Load bearing hitch attached to the frame, not the bumper.
(Check your vehicle owners manual for specific information)
Check Before You Go Out On The Highway:
Allow more time to brake, accelerate, pass, and stop.
Remember the turning radius is also much greater, curbs and roadside barriers must be given a wide berth when negotiating corners.
Prior to operating on the road, practice turning, backing up, etc. on a level, open parking area.
Common Questions & Answers
Q: What does the Class rating on the towing equipment mean?

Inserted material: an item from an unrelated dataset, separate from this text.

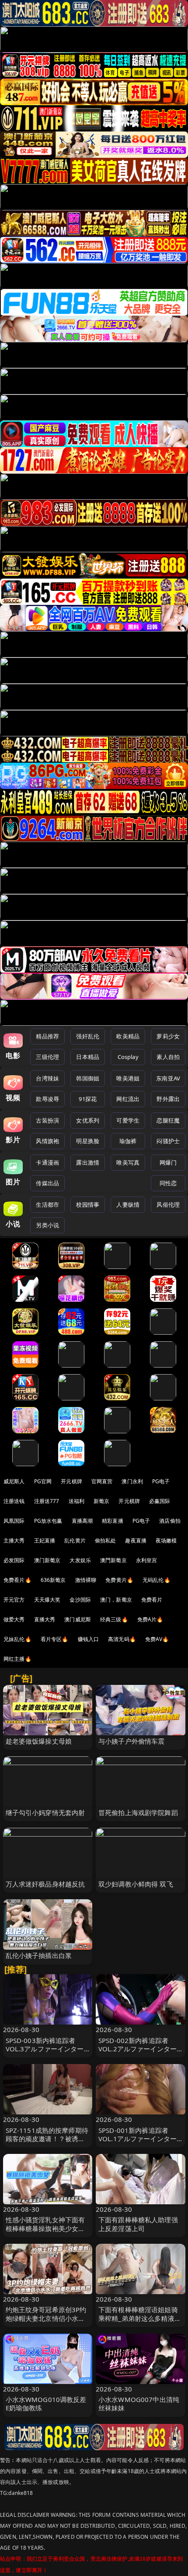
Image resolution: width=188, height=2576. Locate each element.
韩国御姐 (87, 1078)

A: Towing equipment is rated according to the weight of the towed vehicle it is intended to be used on . Since the weight of towed vehicles vary widely, standard weight ranges were established to make it easier to match towing equipment to tow and towed vehicles. These standards were set by the Society of Automotive Engineers (SAE). The different weight ranges are called Classes.
There are four (4) Classes of towing equipment.

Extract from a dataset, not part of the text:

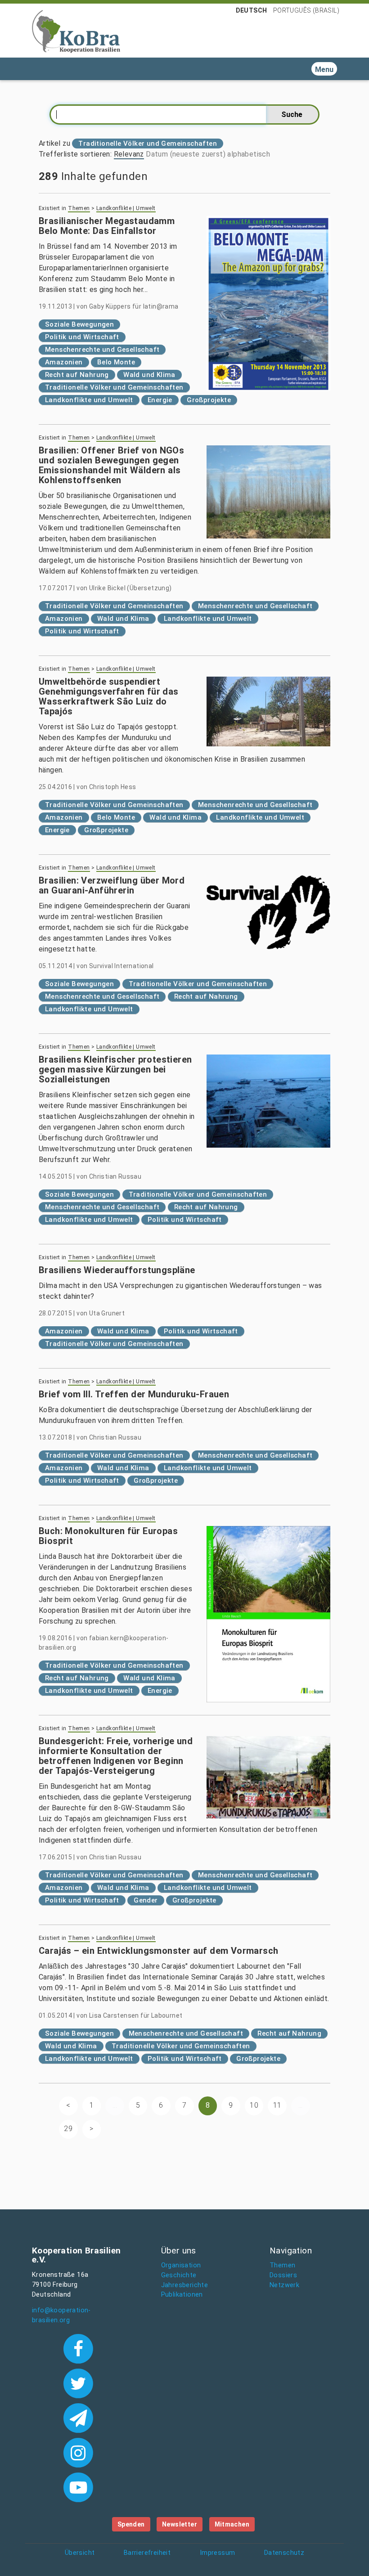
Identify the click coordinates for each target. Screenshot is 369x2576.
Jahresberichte (184, 2285)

1.Class I for towed vehicles up to 2,000 pounds in weight;
2.Class II for towed vehicles from 2,001-3,500 pounds;
3.Class III for vehicles from 3,501-5,000 pounds; and
4.Class IV for towed vehicles from 5,001-10,000 pounds.
The weights referred to are the Gross Vehicle Weight Rating or GVWR. The GVWR is the maximum total weight of the trailer and its cargo. To determine which Class of equipment you need, you must know the loaded weight of the vehicle you are going to tow. When you are determining GVWR include the vehicle and everything you might carry in it. If you are borderline, go to the next higher Class. Most tow bars are rated for Class III or 5000-lbs GVWR.
Q: How can I determine the proper ball height for my tow bar?
A: Park your towed vehicle on a smooth flat surface. Attach your tow bar to your towed car. Hold the coupler parallel to the ground and measure from the ground to the center of the ball cavity. This will be the proper ball height for your tow vehicle.
Q: Why should I cross the safety cables when I install them?
A: Safety cables (or chains) should be installed in so that the cables form an "X" pattern under the tow bar. That is the cable that is hooked to the passenger's side of the tow vehicle should attach to the driver's of the towed vehicle and the cable hooked to the driver's side of the tow vehicle should be hooked to the passenger's side of the towed vehicle. The cables should also be wrapped around the tow bar legs once or twice between the two vehicles. The "X" pattern is so that in case the tow bar comes unhooked, the crossed cables will catch the tow bar before it hits the ground and causes the tow car to run over the tow bar and cause damage to the car and the tow bar. Wrapping the cables around the tow bar legs keeps the cables from dragging on the ground.